No one is trying to stop anyone from thinking, but it would be simple courtesy to stick to the OP's problem, which is teasing apart whether her DD's problems stem from ADHD, lack of challenge due to a poor educational fit, visual processing problems, other sensory processing problems or some or all of the above. And now I'll shut up because I am not a moderator and I don't want to derail this thread any further either, and I really don't want to pick a fight or be negative or set an agenda in somebody else's thread.
Can we all get along and just go back to the questions the OP has been asking please? And to the fact that it has been established that her daughter has a serious visual processing issue, that has as yet (as I understand) been undiagnosed and untreated and that she has been told that giftedness cannot be established until it has - which also means, as several posters have pointed out now, that ADHD cannot be established until it has, because it is a diagnosis of exclusion. At this point, I'd truly throw all my energy into getting to the bottom of the vision issues because the child has already started first grade and the OP is already suspecting that it might stop her DD from making progress in reading and writing.

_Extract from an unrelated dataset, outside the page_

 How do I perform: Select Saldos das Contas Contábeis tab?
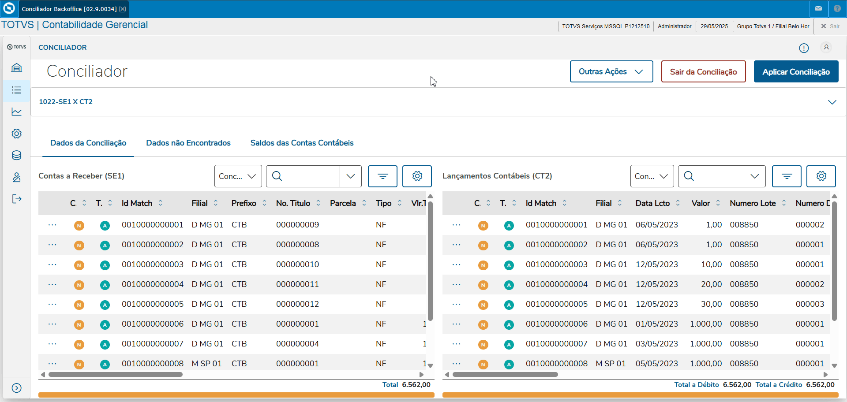click(302, 143)
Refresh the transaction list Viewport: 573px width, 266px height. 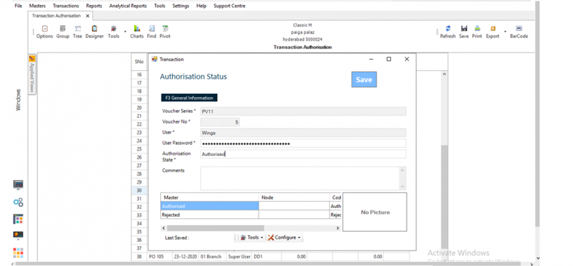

OP, I went over the vision chapter in "The Mislabeled Child" and it looks like it might be very helpful to you, because it focuses mostly on the kind of vision issues which aren't easibly detectable or "visible" to parents or even eye doctors, and has examples and exercises for parents to help them understand how their child might be seeing the world - and, of course exercises for the child. I'd get it ASAP - it also has a very informative chpater about giftedness and what it might masquerade as, and what ADHD really is and isn't (and is VERY sceptical about medication - which is something I think we can ALL agree on: don't let them push you into medicating your DD, the testers advocating this on the flimsy grounds they have sound really irresponsible!)
Edited to add that when we were at a point when we felt unable to tell whether DS's behavioral problems were due to giftedness, ADHD, sensory processing disorder or autism we sort of took a multicausal approach: we had testing done to rule out ADHD and autism, did a round of OT, instituted a sensory diet, reduced stimulation during the workweek, talked to the preschool teachers about challenge, structure and social stressors, checked out the food and sleep angle, really worked hard to make sure he had regular protein-rich meals to ward off reactive hypoglycemia, added supplements (vitamin D, fish oil, magnesium, zinc) to be calmer during the day and fall asleep within less than two hours of tossing and turning - I can't say which had the most input in making things better (and they got a lot better very soon) but I can tell you the thing which was least helpful: the negative resp. inconclusive testing for autism (ADHD was ruled out by the psychiatrist on the spot "if this is anything it's autism!" duh. It wasn't.